Derryolam Pirate followed hot on the heels of his stablemate and found a new home at €6,700. The 15-month-old Fiston sold, has a five-star terminal index, five-star replacement index, and a calving figure of just 4.9%.

He also carried two of the breed’s heavy hitters in his back pedigree, namely Pirate and CF 52.

Next up at €6,600 was Fieldview Pete from the herd of David Erskine in County Monaghan. This 16-month-old bull is a son of the popular NCBC sire, Fiston, and a homebred daughter of Anside Foreman.

He carries one copy of the Q204X gene and displayed a five-star terminal index of €152 and a calving figure of €6.9% on beef cows.

Under €6,500

Furthermore, at €6,400 was October-2019-born, Rathfeston Pablo ET, exhibited by Wayne Mulligan from County Offaly. This Balmyle Vagabond, who is out of an Erckmann-bred dam, was described as being “short on stars, but quality in abundance”.
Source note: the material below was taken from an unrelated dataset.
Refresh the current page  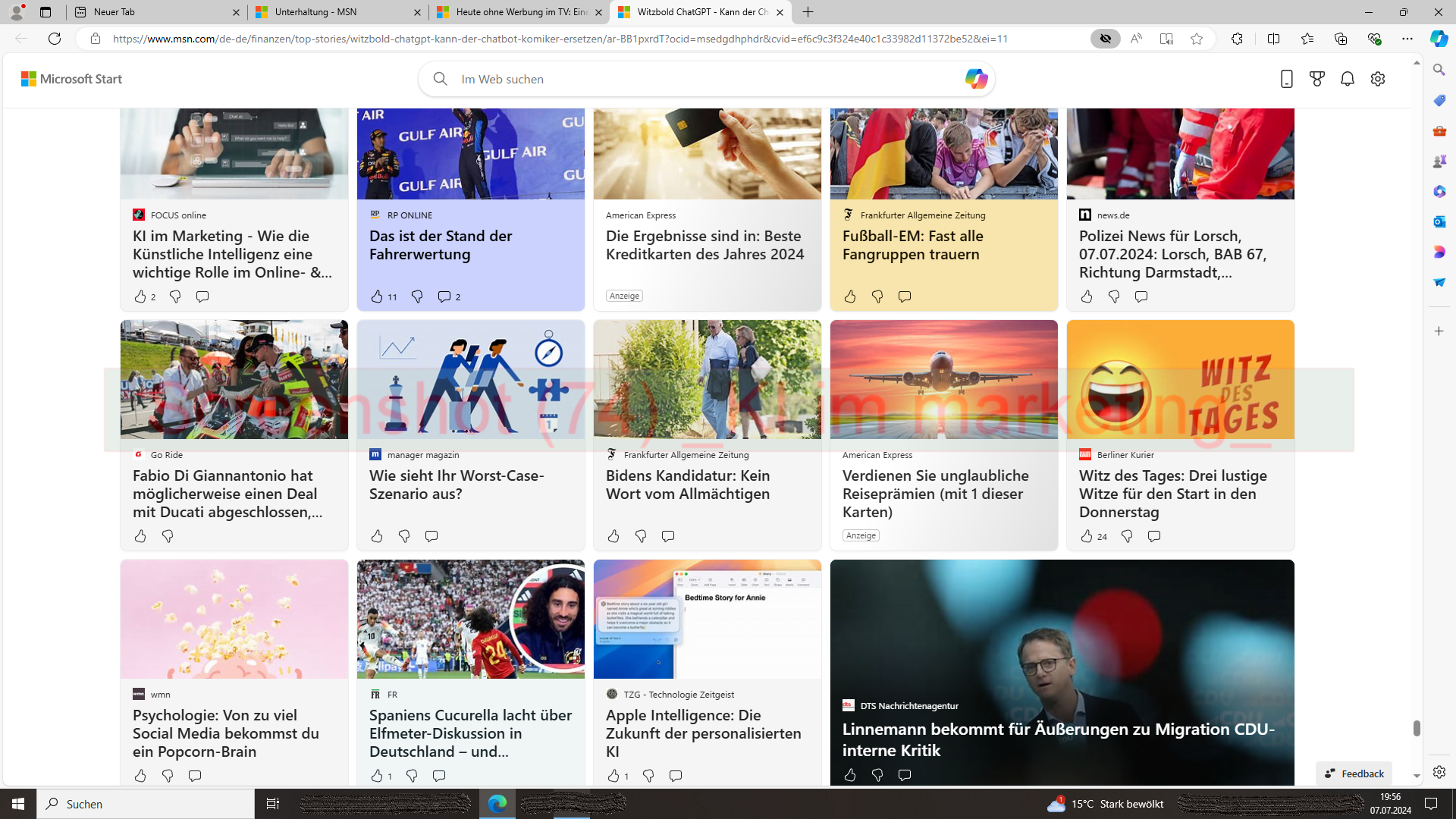point(55,39)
Nigel Peavoy from County Laois secured €6,000 for his 16-month-old Monagh Paddy, a son of Goldstar Ludwig and a Prime Roberto-bred dam. He has a five-star terminal index of €144, a calving figure of 6.5% on beef cows and one copy of the Q204X myostatin gene.

Jim Geoghegan from Streamstown in County Westmeath traded 15-month-old Lisnagre Pat for €5,800. A son of Pirate and a Major-bred dam, Pat boasted a five-star terminal index of €169.

Other leading prices:
  • €4,300 for Callo Phil ET sired by CF 52 and exhibited by Eugene Hand from County Westmeath;
  • €4,200 for Aheybridge Pat sired by Scardaune Mark and exhibited by Michael Sexton from County Clare;
  • €4,150 for Clonaltra Present sired by Cavelands Fenian and exhibited by Terry Bradley from County Westmeath;
  • €4,000 for Camber Phil ET sired by CF 52 and exhibited by Vincent Mc Brien from County Leitrim;
  • €3,600 for Loughros Padric sired by Goldstar Echo and exhibited by Harold Given from County Donegal;
  • €3,500 for Camber Patch sired by CF 52 and exhibited by Vincent Mc Brien from County Leitrim.
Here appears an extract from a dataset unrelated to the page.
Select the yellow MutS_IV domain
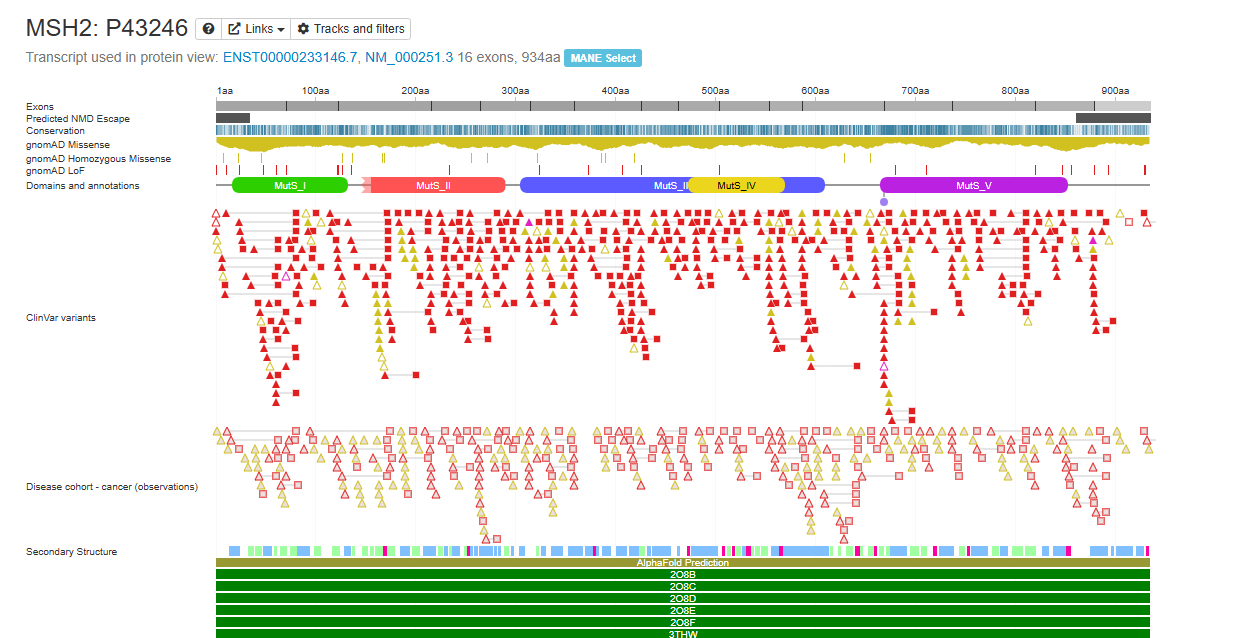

Speaking following the sale, Nevan McKiernan, secretary of the Irish Charolais Cattle Society, said: “New Covid 19-restrictions on pedigree bull sales introduced by the Department of Agriculture posed many obstacles for both buyers and sellers.”

“For the first time, exhibitors had to leave the mart and their bulls unattended for the duration of the viewing time. This allowed buyers to come in and view the bulls strictly by appointment only.”

“Exhibitors did eventually get to return to their stalls as the Sale got underway, to prepare and bring their bulls to the sales ring. The viewing restrictions in place definitely affected the trade and buyers’ confidence, considering the number of viewers greatly exceeded the number of bulls on offer.”

“It resulted in 64% of the bulls forward selling for an average of €3,720. The clearance rate clearly well down from 90% at the coinciding sale in February 2020.” McKiernan concluded.